The Chechen Bombers Came To Cambridge As Refugees
04/19/2013
A+
|
a-
Print Friendly and PDF
Dave Weigel recounts in Slate the captions on a photo essay featuring the older terrorist brothers Tamerlan Tsarnaev:
Tamerlan, who studies at Bunker Hill Community College in Boston and wants to become an engineer, took the semester off from school to train for the competition. 

Tamerlan fled Chechnya with his family because of the conflict in the early 90s, and lived for years in Kazakhstan before getting to the United States as a refugee. 

Originally from Chechnya, but living in the United States since five years, Tamerlan says: "I don't have a single American friend, I don't understand them." 

If he wins enough fights... Tamerlan says he could be selected for the US Olympic team and be naturalized American.
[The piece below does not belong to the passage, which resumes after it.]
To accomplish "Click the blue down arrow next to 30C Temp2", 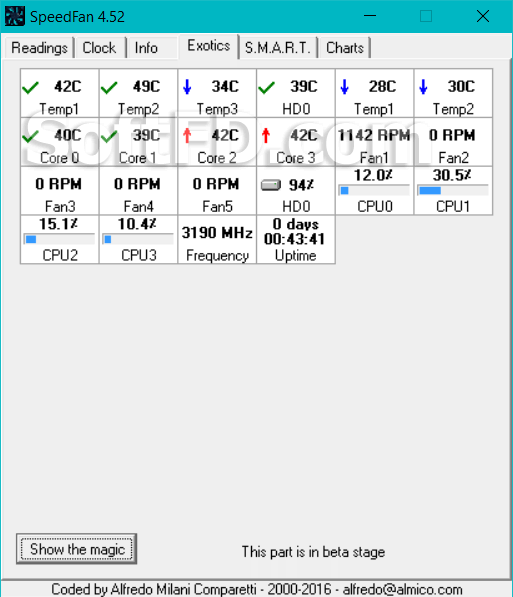I will 423,86.
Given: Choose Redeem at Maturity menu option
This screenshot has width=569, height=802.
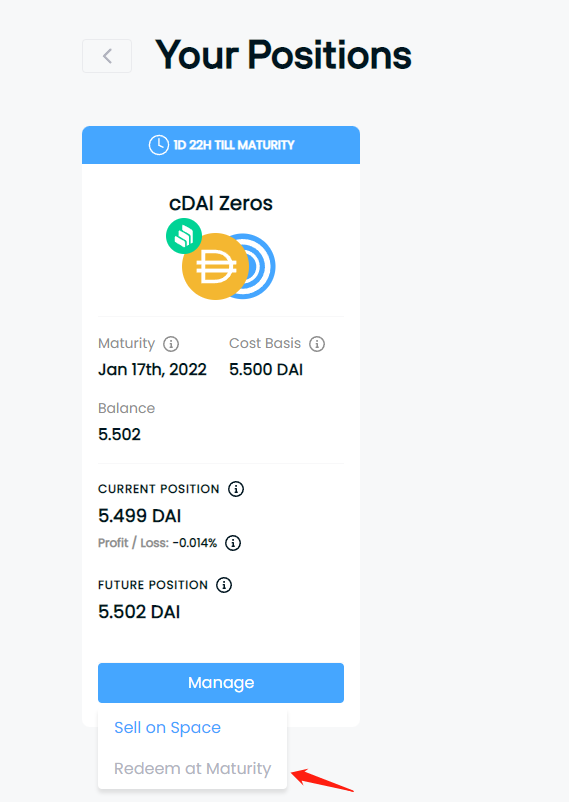Looking at the screenshot, I should coord(192,768).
Unless his native Chechnya becomes independent, Tamerlan says he would rather compete for the United States than for Russia. 
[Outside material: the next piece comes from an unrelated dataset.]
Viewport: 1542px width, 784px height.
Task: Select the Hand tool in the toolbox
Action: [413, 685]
Tamerlan says he doesn't drink or smoke anymore: "God said no alcohol." A muslim, he says: "There are no values anymore," and worries that "people can't control themselves."

It's funny how the refugee system works. It's almost as if foreigners who are really good at getting their neighbors to hate them seem to wind up as refugees in America more than foreigners who are good at getting along with their neighbors.

I'd say that that's ironic, except that irony is racist.